Wiener thinks the policy has introduced deeper conversations about academic equity. “What do we want students to be learning? And are we measuring that in a way that is equitable to students that are historically and repeatedly institutionally disadvantaged?” Wiener said.

Impastato echoed Wiener's stance. 

“There is no even playing field. [EP/F grading] is what is needed at the current moment, but we must come together to find a better, more sustainable solution,” Impastato said. 

Mahoney said she recognizes the issues with the common grading policy. She said that a subgroup of the Educational Policy Committee, of which she is a part, found that Black and Latinx students systematically get lower grades than white and Asian students at Tufts.

"If there is a systematic discrepancy in the grades we give, this is a problem,” Mahoney said.

According to Mahoney, the Educational Policy Committee is currently working with student representatives to come up with potential changes to the broad grading policy and may implement them in fall 2022. 

According to Seaton, the positive thing about EP/F is that faculty has been talking more about the pressure students face but she urges for a deeper discussion.

“[It is] very challenging to do something radical like take grades away, but there needs to be more conversations about what grades mean,” Seaton said.
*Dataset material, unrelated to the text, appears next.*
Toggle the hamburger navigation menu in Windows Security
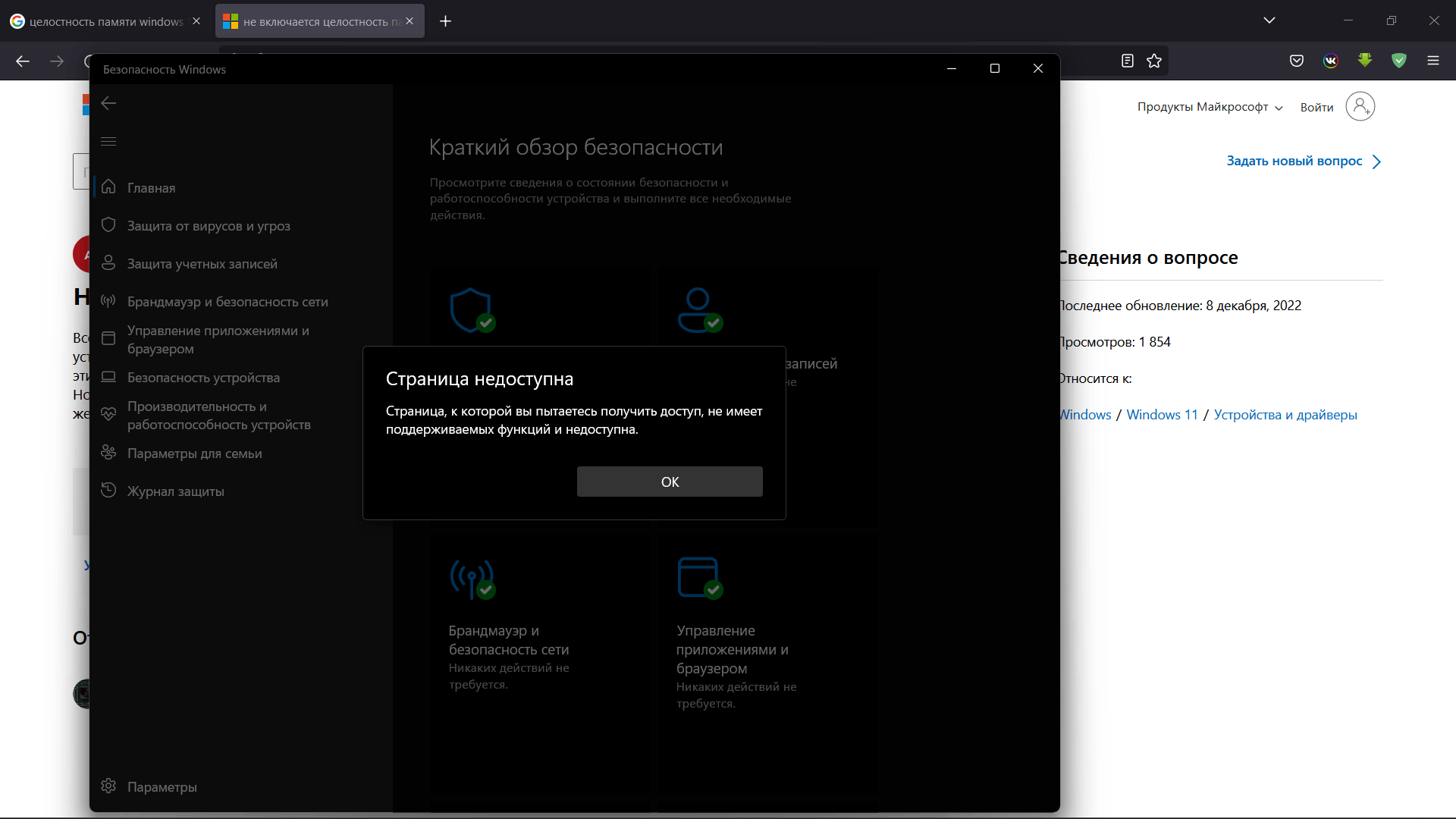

Rodriguez Zuniga said he is grateful that EP/F grading is extended for spring 2021. He will take French this semester, which he said is a completely new territory for him. Rodriguez Zuniga said EP/F will enable him to keep learning and not have to drop the class because of low grades.  

"I know that it will be different if our classes go back in person, but I feel like this policy … even in person … it's something that I [would] take advantage [of]," Rodriguez Zuniga said.